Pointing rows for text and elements
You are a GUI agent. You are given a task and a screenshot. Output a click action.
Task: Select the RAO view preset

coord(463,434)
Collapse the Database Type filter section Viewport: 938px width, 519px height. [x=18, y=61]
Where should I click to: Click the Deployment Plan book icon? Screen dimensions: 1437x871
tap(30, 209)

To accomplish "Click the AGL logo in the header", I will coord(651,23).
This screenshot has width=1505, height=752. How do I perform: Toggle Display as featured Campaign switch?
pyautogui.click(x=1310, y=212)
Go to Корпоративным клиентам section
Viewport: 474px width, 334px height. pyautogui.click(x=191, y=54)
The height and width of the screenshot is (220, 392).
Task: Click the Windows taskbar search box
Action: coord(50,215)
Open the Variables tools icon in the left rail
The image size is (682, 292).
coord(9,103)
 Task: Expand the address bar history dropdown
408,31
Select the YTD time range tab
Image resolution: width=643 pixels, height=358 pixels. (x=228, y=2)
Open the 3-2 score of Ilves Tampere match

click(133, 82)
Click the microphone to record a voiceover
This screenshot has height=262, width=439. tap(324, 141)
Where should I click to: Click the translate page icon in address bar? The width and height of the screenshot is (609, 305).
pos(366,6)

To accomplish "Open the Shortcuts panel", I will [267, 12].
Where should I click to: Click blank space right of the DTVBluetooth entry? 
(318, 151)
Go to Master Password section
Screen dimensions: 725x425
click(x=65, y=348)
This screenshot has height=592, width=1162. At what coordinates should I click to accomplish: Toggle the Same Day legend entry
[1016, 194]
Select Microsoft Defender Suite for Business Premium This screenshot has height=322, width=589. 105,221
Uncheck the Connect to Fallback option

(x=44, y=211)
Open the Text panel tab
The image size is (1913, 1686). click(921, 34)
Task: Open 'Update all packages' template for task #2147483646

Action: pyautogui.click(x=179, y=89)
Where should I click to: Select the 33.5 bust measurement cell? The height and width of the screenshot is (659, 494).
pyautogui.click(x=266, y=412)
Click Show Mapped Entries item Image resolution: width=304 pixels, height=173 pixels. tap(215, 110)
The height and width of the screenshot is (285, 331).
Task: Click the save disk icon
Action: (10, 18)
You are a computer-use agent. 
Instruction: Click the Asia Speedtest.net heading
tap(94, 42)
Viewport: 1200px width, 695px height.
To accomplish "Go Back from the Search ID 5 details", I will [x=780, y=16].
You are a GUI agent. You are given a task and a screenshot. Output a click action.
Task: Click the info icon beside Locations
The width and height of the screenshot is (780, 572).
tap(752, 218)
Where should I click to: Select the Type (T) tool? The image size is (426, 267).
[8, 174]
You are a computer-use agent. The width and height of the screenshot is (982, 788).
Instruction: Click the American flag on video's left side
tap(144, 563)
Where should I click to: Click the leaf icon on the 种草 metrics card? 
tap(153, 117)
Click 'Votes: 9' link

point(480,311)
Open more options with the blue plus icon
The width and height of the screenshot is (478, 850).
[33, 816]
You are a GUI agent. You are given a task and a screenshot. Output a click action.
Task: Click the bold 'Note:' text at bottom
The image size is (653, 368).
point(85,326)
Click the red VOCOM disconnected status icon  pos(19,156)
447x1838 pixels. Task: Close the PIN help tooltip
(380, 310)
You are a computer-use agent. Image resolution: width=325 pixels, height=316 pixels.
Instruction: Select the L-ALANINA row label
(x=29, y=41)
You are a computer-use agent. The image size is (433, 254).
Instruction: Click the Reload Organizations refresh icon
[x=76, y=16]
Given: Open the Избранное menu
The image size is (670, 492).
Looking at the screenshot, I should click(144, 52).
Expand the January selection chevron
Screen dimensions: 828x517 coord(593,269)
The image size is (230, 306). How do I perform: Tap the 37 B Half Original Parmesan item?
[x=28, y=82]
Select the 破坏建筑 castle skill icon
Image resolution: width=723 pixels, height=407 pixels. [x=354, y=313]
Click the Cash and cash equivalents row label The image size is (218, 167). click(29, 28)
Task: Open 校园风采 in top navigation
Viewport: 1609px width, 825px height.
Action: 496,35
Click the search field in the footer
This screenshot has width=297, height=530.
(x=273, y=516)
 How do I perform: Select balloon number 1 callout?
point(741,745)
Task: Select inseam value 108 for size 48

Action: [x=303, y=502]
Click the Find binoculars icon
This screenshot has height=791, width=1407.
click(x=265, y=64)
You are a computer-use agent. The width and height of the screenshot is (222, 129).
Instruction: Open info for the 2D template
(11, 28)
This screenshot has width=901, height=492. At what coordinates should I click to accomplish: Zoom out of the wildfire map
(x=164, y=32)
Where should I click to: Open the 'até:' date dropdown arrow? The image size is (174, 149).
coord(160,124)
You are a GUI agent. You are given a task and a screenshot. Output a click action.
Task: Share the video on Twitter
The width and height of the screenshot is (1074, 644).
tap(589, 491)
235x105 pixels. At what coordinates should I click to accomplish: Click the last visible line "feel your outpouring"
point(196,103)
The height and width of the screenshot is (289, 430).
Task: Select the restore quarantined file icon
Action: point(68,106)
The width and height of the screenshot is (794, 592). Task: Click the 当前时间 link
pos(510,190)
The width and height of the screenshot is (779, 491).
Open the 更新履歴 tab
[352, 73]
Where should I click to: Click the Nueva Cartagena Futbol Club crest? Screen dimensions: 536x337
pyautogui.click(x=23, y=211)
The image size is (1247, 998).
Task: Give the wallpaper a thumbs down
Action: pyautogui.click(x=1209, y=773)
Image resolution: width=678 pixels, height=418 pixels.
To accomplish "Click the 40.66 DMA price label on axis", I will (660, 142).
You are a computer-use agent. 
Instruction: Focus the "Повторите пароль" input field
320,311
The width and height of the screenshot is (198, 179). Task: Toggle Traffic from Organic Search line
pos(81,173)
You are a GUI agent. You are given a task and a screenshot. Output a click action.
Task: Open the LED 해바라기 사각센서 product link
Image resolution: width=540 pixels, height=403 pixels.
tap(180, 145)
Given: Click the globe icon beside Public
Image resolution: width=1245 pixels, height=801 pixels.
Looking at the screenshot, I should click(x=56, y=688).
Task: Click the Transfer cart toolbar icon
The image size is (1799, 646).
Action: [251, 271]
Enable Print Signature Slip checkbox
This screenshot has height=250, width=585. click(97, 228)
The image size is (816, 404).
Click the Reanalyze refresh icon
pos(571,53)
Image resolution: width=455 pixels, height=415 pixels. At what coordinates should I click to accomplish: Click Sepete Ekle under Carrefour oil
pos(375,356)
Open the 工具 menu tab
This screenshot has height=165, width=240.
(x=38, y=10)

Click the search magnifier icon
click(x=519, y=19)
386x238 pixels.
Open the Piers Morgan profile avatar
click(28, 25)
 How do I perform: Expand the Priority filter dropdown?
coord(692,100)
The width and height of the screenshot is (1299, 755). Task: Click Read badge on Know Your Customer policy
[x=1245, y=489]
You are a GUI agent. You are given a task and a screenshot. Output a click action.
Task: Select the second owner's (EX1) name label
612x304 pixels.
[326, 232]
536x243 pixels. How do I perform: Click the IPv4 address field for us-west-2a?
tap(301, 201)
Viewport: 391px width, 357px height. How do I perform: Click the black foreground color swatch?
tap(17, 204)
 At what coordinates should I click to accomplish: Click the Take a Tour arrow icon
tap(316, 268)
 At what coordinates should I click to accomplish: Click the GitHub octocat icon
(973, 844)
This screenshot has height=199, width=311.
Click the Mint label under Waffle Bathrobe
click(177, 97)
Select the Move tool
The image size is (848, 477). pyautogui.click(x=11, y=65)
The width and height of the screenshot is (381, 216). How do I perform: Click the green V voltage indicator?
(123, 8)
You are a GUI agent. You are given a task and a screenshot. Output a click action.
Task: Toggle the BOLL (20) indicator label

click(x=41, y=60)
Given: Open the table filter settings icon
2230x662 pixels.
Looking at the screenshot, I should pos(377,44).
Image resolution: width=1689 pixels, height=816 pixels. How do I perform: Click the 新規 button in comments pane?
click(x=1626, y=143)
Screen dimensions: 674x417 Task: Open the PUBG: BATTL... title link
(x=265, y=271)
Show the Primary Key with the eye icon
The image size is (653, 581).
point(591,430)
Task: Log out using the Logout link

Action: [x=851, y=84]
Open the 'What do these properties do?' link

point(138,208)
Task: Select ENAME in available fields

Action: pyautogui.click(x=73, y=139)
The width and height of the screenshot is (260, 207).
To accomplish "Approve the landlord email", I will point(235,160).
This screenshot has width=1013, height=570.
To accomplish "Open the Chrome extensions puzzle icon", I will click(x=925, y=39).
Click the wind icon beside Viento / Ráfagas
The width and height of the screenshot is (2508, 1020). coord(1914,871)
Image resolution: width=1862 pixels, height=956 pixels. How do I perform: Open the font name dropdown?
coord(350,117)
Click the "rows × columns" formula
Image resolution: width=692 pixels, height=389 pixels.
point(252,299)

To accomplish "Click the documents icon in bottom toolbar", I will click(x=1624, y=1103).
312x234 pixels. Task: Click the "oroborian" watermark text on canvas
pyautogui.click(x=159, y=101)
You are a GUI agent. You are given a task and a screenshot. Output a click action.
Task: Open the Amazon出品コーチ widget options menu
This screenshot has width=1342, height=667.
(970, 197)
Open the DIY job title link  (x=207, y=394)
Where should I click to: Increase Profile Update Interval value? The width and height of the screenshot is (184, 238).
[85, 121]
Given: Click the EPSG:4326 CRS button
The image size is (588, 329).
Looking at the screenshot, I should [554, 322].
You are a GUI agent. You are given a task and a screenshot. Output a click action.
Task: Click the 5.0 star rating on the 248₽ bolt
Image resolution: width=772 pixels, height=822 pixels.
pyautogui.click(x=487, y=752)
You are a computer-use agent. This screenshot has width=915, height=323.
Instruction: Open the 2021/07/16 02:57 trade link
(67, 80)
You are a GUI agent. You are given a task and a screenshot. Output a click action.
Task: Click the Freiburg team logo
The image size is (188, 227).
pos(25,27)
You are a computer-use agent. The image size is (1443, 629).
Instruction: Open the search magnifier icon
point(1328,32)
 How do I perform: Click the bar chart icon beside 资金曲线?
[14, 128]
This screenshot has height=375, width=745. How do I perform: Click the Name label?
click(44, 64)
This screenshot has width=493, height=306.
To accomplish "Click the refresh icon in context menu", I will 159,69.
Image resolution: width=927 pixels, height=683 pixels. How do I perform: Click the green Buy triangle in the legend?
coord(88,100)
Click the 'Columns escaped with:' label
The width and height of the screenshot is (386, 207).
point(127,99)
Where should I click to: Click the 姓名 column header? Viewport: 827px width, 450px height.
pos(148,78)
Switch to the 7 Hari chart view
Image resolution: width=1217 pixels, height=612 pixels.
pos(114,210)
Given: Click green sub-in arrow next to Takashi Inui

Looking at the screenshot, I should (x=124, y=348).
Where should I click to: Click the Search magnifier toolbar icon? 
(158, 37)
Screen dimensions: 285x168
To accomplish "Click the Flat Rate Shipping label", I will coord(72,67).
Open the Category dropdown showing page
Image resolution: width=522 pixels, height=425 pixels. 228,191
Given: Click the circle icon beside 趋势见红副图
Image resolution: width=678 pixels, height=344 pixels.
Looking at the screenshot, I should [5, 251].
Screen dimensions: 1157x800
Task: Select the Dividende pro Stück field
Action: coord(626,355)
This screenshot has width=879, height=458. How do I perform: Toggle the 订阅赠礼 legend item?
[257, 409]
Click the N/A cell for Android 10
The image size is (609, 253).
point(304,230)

**EXERCISE DESCRIPTION**
Copy the lines exactly, starting at the line that contains "will [267, 12]." and stopping after the line that contains "tap(94, 42)".

**TASK RESULT**
To accomplish "Open the Shortcuts panel", I will [267, 12].
Where should I click to: Click blank space right of the DTVBluetooth entry? 
(318, 151)
Go to Master Password section
Screen dimensions: 725x425
click(x=65, y=348)
This screenshot has height=592, width=1162. At what coordinates should I click to accomplish: Toggle the Same Day legend entry
[1016, 194]
Select Microsoft Defender Suite for Business Premium This screenshot has height=322, width=589. 105,221
Uncheck the Connect to Fallback option

(x=44, y=211)
Open the Text panel tab
The image size is (1913, 1686). click(921, 34)
Task: Open 'Update all packages' template for task #2147483646

Action: pyautogui.click(x=179, y=89)
Where should I click to: Select the 33.5 bust measurement cell? The height and width of the screenshot is (659, 494).
pyautogui.click(x=266, y=412)
Click Show Mapped Entries item Image resolution: width=304 pixels, height=173 pixels. tap(215, 110)
The height and width of the screenshot is (285, 331).
Task: Click the save disk icon
Action: (10, 18)
You are a computer-use agent. 
Instruction: Click the Asia Speedtest.net heading
tap(94, 42)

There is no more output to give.